When it came time to work on the music for Chemical Dogs, the band approached it from the same, "Hey, we'll try anything as long as it seems fun" perspective that had made recording that first album such a blast.

"My favorite [example of that]," McKay says, "is 'Mandy and the Leapers.' A.D. said, 'You know what this song needs? A tap-dance solo.' We actually got a chick to come down here and tap dance."

Then there's "Sweet Sexsation," their Al Jolson moment, inspired by Adams' initial reaction to a suggestion that they come up with a segue song such as Alice Cooper's "Mary Ann."

"I go, 'I'm thinking Al Jolson. Ha ha ha,'" Adams says. "Ryan comes in next rehearsal with fucking Al Jolson. So we listened to two hours' worth of old Al Jolson music and got really high."

And then they spent a good 10 minutes writing "Sweet Sexsation," a ragtime-flavored novelty that perfectly captures the mood they were after. It sounds as if they threw on a 78 and made a beer run, complete with the sound of a needle touching vinyl.

There are no bad ideas, Adams says, "until we try it and go, 'Oooh, that was a bad idea.' Every idea, as insane as it is, it at least gets addressed.

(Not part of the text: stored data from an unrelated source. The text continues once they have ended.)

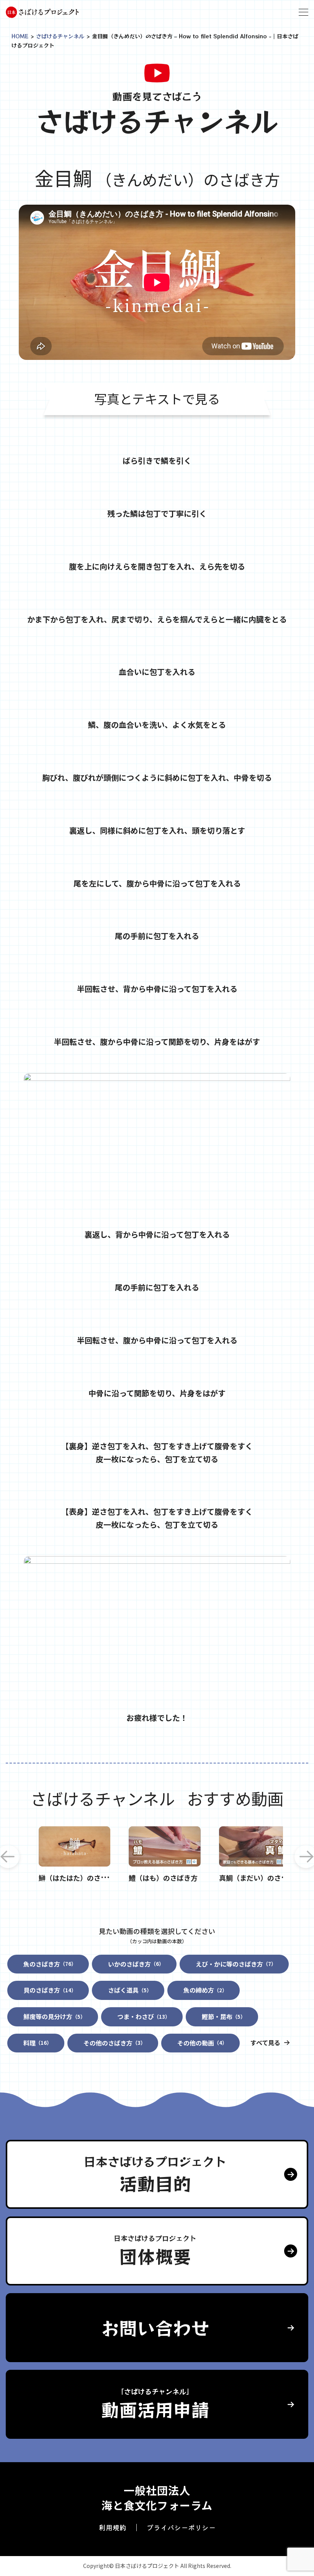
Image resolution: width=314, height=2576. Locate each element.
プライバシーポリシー (181, 2527)
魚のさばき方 (49, 1964)
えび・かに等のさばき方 (236, 1964)
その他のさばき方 (114, 2042)
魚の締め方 (205, 1990)
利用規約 (112, 2527)
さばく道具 (130, 1990)
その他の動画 (202, 2042)
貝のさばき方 (49, 1990)
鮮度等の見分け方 (54, 2016)
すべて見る (265, 2042)
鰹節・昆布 (223, 2016)
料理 (37, 2042)
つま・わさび (143, 2016)
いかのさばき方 (136, 1964)
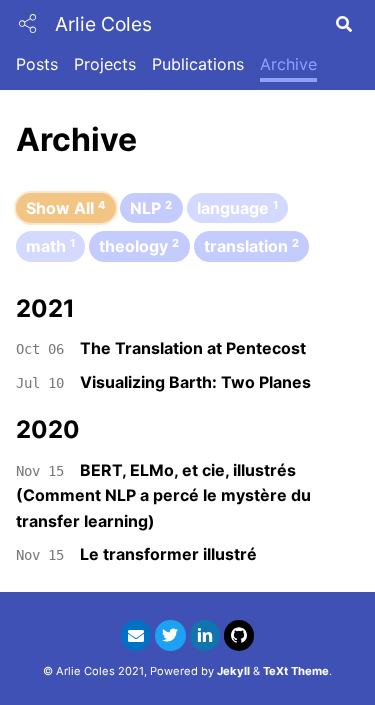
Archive (288, 64)
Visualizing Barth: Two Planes (195, 382)
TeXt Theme (296, 671)
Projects (105, 64)
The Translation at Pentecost (193, 348)
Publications (198, 64)
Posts (37, 64)
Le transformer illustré (168, 554)
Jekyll (233, 671)
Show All (66, 208)
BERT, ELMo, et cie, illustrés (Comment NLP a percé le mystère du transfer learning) (163, 495)
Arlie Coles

And then, it either gets the thumbs-up and howls of laughter or thumbs-down and howls of laughter. Either way, it's all right. We'll do anything. We're like giggling schoolgirls, listening to vinyl and someone saying, 'Wouldn't it be funny if . . .' And if the general reaction is, 'That'd be nuts,' that's usually a go."

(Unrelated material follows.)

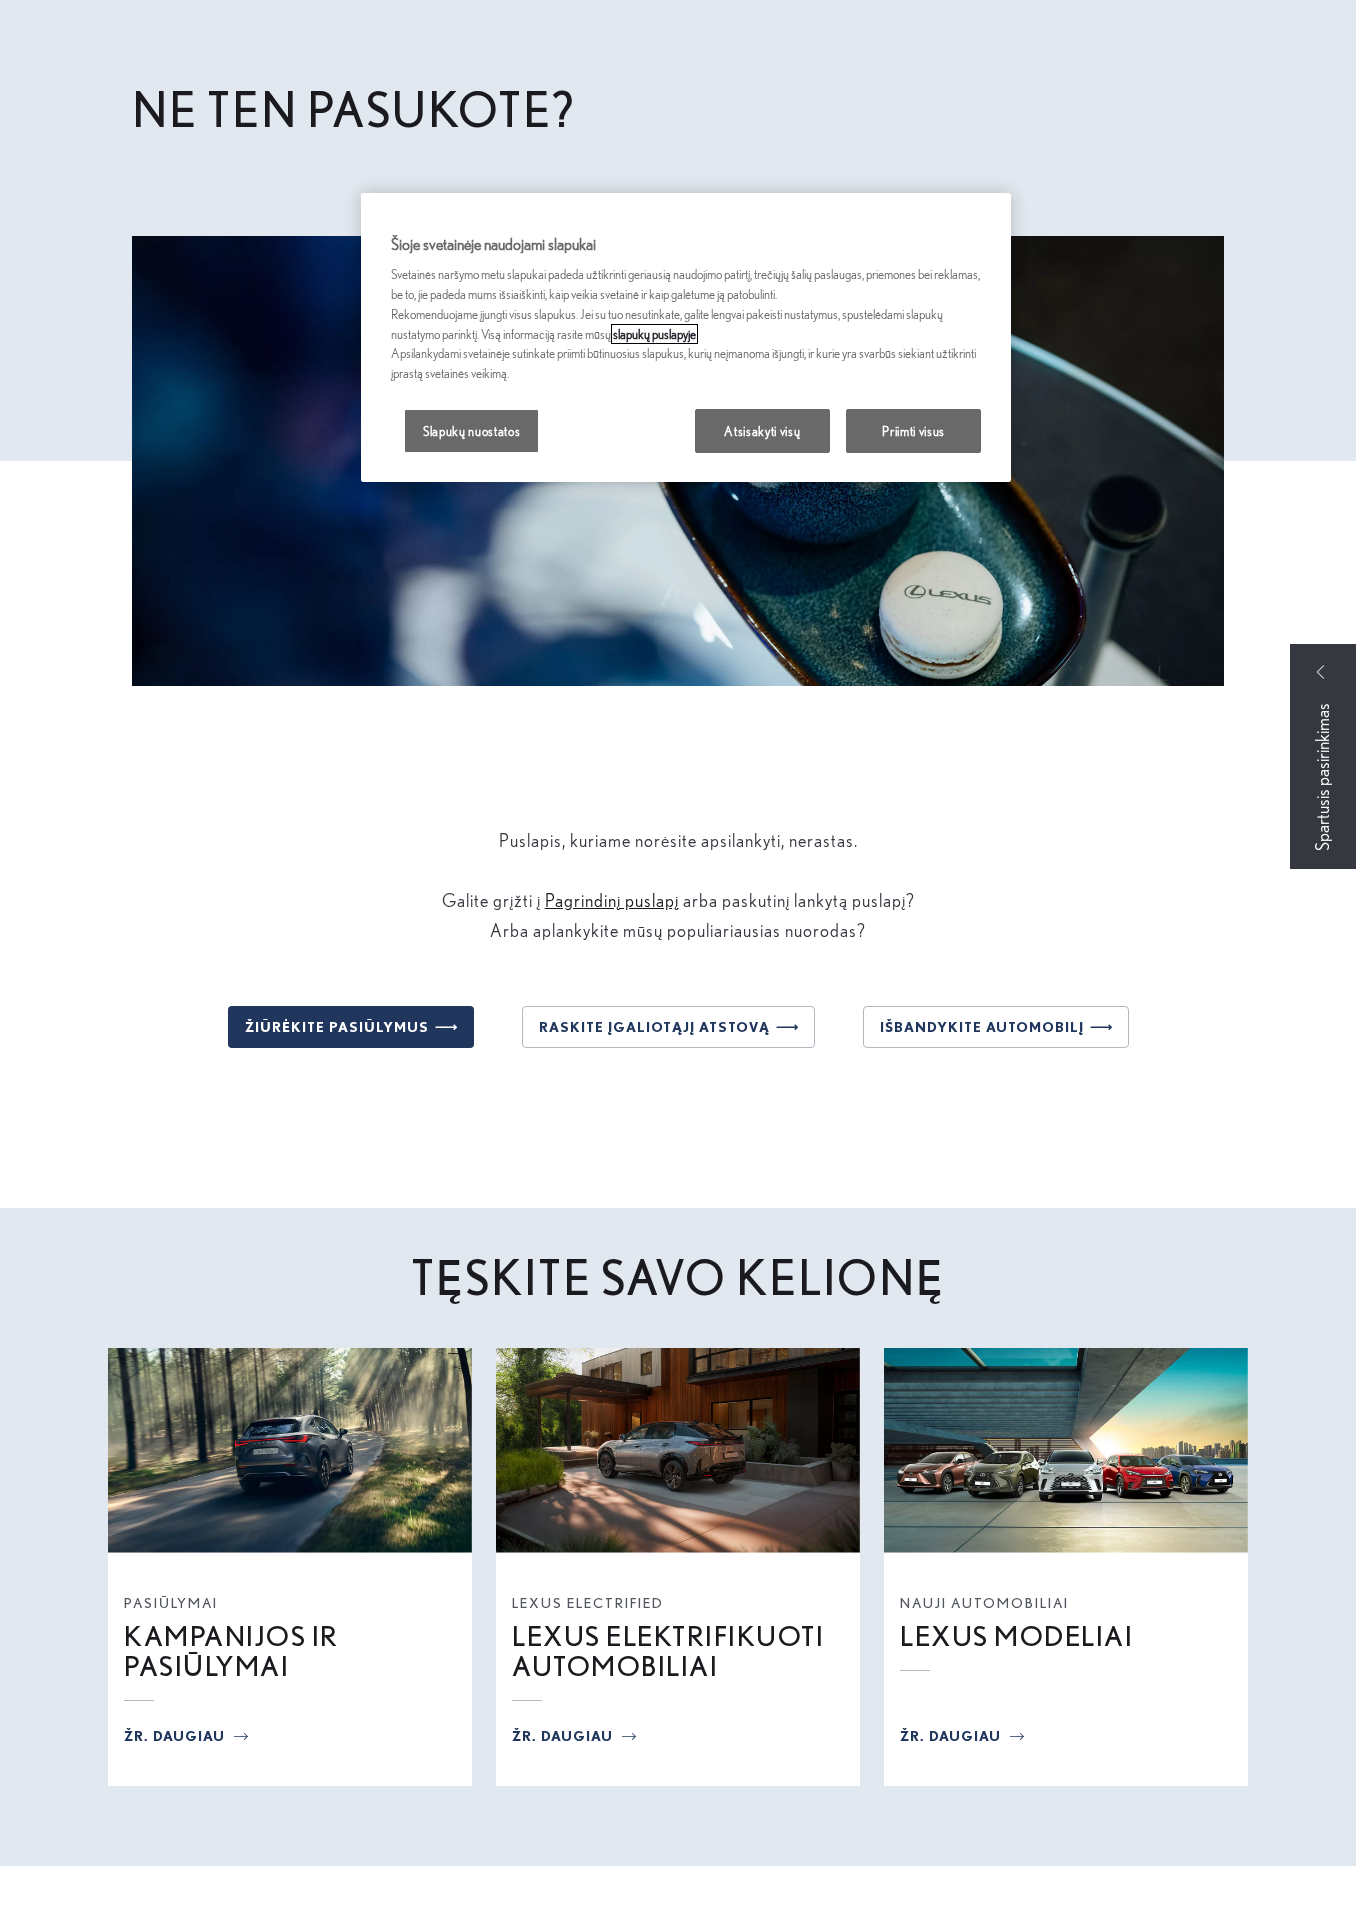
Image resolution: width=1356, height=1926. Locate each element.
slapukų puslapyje (654, 334)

Though Chemical Dogs is the Crash Street Kids' second concept album in a two-part series, McKay says they were careful not to let the music take a back seat to the story. "The concept was in place," he says. "But what we tried to do was make each song kind of stand on its own. So it's conceptual, but it's not overtly conceptual."

As to why it's so much darker than the first one, Adams says they had to make it darker because that's what happens when you make it big. You head straight for the dark side and start acting like an asshole. But McKay is right when he points out that it can only get so dark with these guys on the case. "When we say it's our dark record, it's not like it's a super morose, Jeff Buckley, woe-is-me, look-how-shitty-my-life-is kind of record. It's still a Crash Street Kids record."

There's been talk of killing off The Kid the next time out, but really, it's too soon to tell.

Whatever happens, though, it's bound to be another concept album.

"If you can thread a story line from song to song to song," Adams says, "isn't that what an album was supposed to be? It's like a photo album. You don't have one picture of your trip to the Grand Canyon next to a picture of Christmas at grandma's. There's 20 pictures of Christmas at grandma's. To me, that's what an album is. Not just a collection of randomness. It quite often can be — and the way we look at it, maybe should be — one grand story you can subdivide into a million different situations and relate to them."